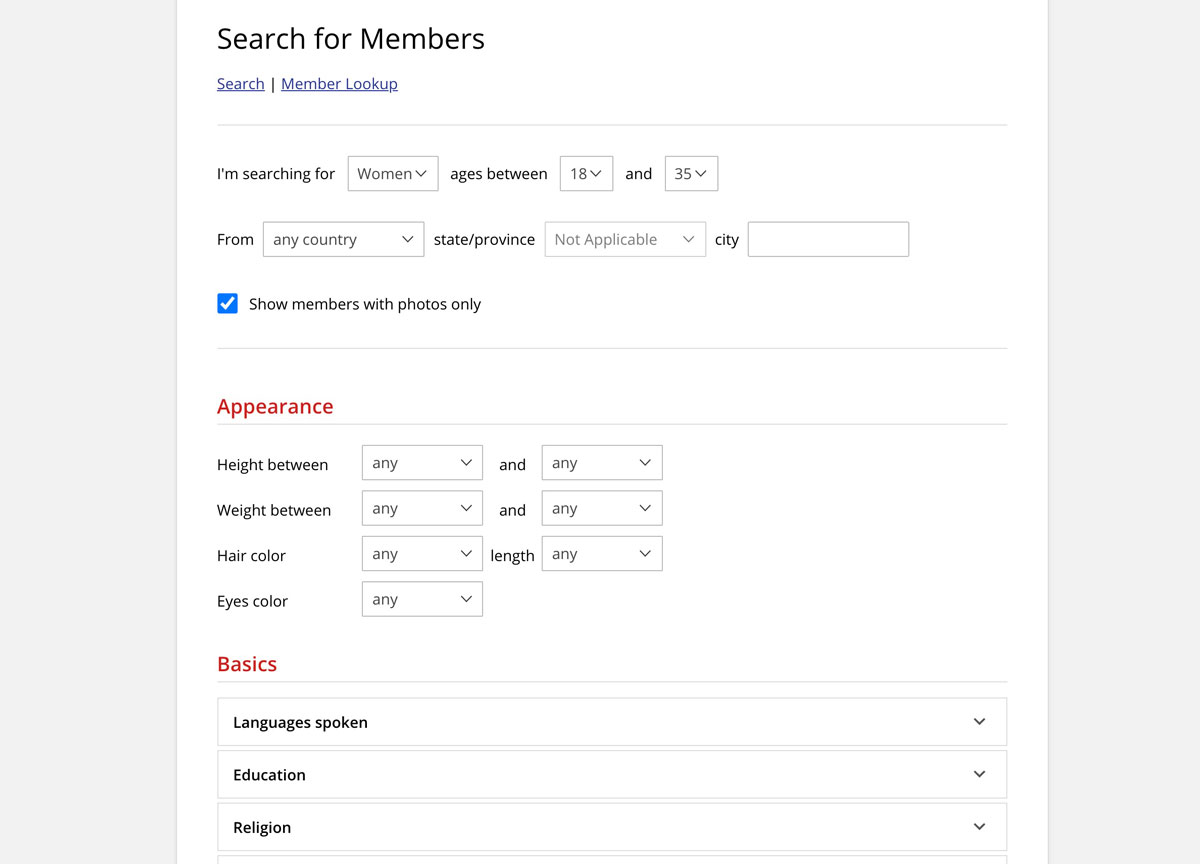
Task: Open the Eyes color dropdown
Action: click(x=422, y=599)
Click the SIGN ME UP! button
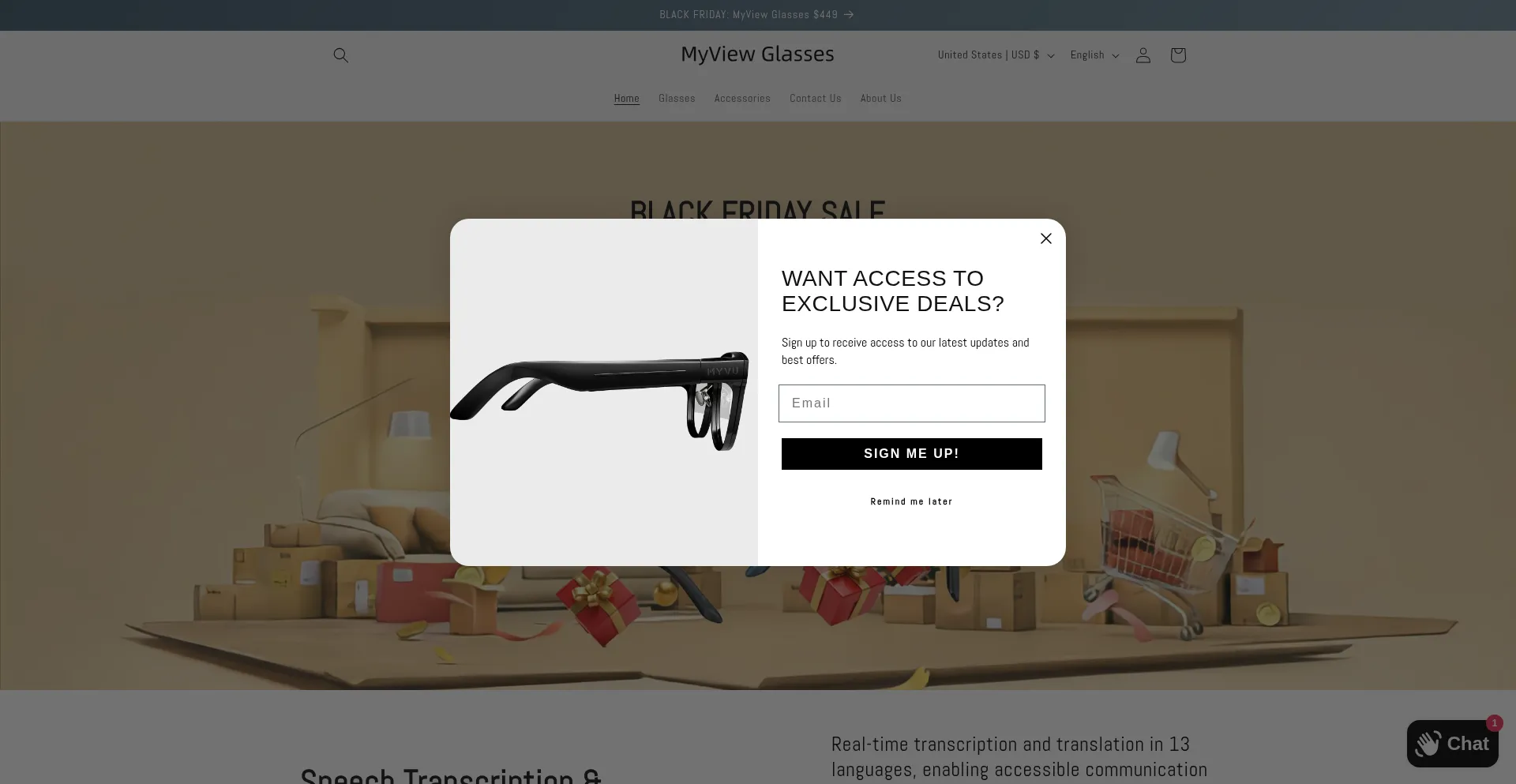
• • • • • • •
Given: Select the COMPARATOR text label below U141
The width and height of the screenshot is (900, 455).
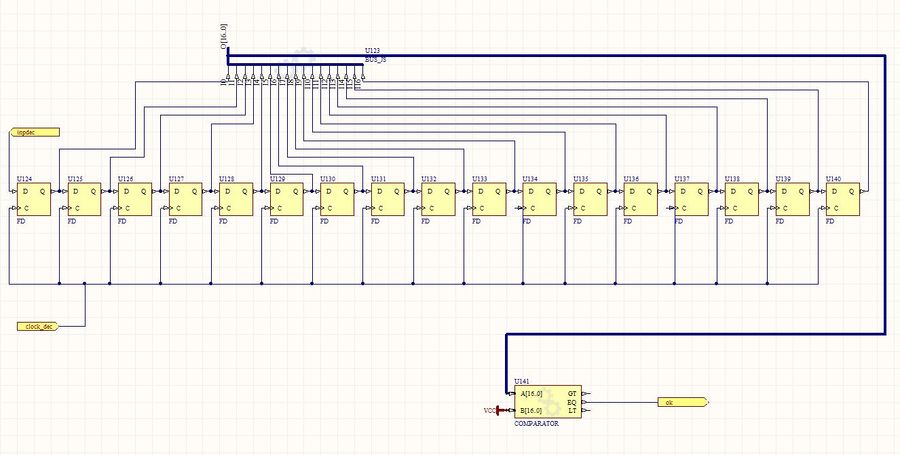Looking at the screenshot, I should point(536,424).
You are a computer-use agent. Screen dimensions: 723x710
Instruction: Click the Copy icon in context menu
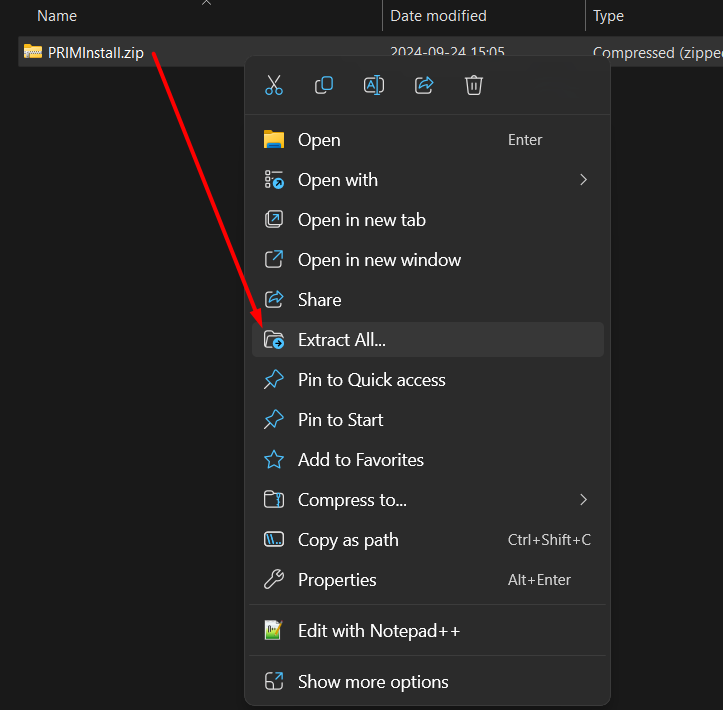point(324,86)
• • • • • • •
Please print the lines between the one holding "Given: Select the" and the one holding "point(324,86)", inclusive, exactly as they appear in the records, leaving out the pictures.

→ Full solution
Given: Select the COMPARATOR text label below U141
The width and height of the screenshot is (900, 455).
Looking at the screenshot, I should point(536,424).
You are a computer-use agent. Screen dimensions: 723x710
Instruction: Click the Copy icon in context menu
point(324,86)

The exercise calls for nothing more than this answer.